* Goal of the exercise:
The required result is a copy of each line below in which "will" appears.

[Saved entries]
━━━━━━━━━━━━━━━━

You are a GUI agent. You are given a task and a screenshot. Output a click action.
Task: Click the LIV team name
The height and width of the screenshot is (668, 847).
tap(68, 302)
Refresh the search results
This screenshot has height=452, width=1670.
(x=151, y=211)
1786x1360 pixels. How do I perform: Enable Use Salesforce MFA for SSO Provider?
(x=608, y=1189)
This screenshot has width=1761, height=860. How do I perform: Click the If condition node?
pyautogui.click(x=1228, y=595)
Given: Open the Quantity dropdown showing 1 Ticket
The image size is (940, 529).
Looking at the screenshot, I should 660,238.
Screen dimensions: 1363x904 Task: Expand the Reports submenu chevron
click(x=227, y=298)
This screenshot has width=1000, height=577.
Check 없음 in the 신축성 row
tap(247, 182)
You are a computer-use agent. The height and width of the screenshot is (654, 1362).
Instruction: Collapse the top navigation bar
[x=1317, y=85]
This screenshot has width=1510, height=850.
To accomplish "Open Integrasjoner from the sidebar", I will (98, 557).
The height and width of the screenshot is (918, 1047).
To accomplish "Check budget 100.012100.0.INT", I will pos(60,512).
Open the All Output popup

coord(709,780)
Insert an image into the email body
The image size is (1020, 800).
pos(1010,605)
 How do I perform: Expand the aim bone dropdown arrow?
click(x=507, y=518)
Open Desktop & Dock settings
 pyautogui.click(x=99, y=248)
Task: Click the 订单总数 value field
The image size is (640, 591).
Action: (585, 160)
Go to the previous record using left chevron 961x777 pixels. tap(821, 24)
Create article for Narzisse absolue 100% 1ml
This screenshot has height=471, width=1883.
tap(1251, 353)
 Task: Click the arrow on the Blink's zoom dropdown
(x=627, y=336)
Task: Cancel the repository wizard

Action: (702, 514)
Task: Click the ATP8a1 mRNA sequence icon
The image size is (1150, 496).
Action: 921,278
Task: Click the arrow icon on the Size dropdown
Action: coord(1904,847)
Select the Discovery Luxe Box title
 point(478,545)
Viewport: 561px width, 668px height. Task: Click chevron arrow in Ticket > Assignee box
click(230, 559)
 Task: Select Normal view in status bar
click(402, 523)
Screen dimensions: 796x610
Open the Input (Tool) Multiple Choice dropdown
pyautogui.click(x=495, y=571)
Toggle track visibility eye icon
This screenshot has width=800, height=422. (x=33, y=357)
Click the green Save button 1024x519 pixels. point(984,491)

━━━━━━━━━━━━━━━━

* Output:
To accomplish "Open Integrasjoner from the sidebar", I will (98, 557).
To accomplish "Check budget 100.012100.0.INT", I will pos(60,512).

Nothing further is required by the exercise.